10 Crazy Examples of Fake News in American History
Winston Churchill in 1941. British agents used fake news stories to influence American opinion beginning in 1940. Library of Congress

Foreign Intervention in United States Elections Through Fake News

The use of propaganda, illegal spying on citizens, and fake news reporting has been used to influence the outcome of the American Presidential election by a foreign power. The election was the third election of Franklin Delano Roosevelt in 1940 and the foreign power was Great Britain, then locked in a death struggle with Nazi Germany. From the time of the British Army’s collapse and the defeat of the French in the spring of 1940 and the entrance of the United States into the war following Pearl Harbor, the British Secret Intelligence Service operated within the United States to influence its policies. There was collusion with American operatives who assisted the British.

Isolationists, communists, and those who directly supported the Germans such as the American Nazi Party, howled loudly and often about British manipulation of the American media to influence opinion. Their accusations were dismissed by liberal media and the supporters of intervention in Europe as paranoia. British Security Coordination (BSC) was registered with the State Department as a foreign entity and worked as part of the British Passport Control Office. BSC was originally tasked with countering Nazi propaganda, among other things, and was soon creating propaganda of its own, as well as placing news stories in American publications.

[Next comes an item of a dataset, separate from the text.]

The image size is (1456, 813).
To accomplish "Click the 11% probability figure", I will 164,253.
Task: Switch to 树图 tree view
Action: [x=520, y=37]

BSC worked in liaison with the FBI’s J. Edgar Hoover, the OSS through William Donovan, and with the knowledge and approval of FDR. BSC used its influence to shape news stories and opinion pieces in the New York Herald Tribune, The Baltimore Sun, and critically Radio New York Worldwide. Stories on Radio New York were picked up for distribution by other outlets across the country, spreading anti-German and pro-British “news” nationwide. BSC hired an American polling company, Market Analysts Inc., which was run by Sanford Griffith. Griffith was an operative for British Intelligence, and produced polling data which was invariably favorable to the British or to American intervention on the British side.

The polling data was also used to influence Republican policy, implying that the isolationist positions of many leading Republicans such as Thomas Dewey and Robert Taft were out of touch with mainstream Republicans. BSC efforts included targeting specific Republican candidates for office other than president, including New York congressman Hamilton Fish III. BSC funded a campaign to defeat Fish, an influential Republican, which included fake news stories of Nazi officials paying exorbitant rents for property Fish owned, with the money being used to pay for his anti-British pro-German policies and public statements. The attack on Fish originally appeared in the Washington Post only days before the election. Fish won re-election, but by substantially less votes than expected before the story appeared.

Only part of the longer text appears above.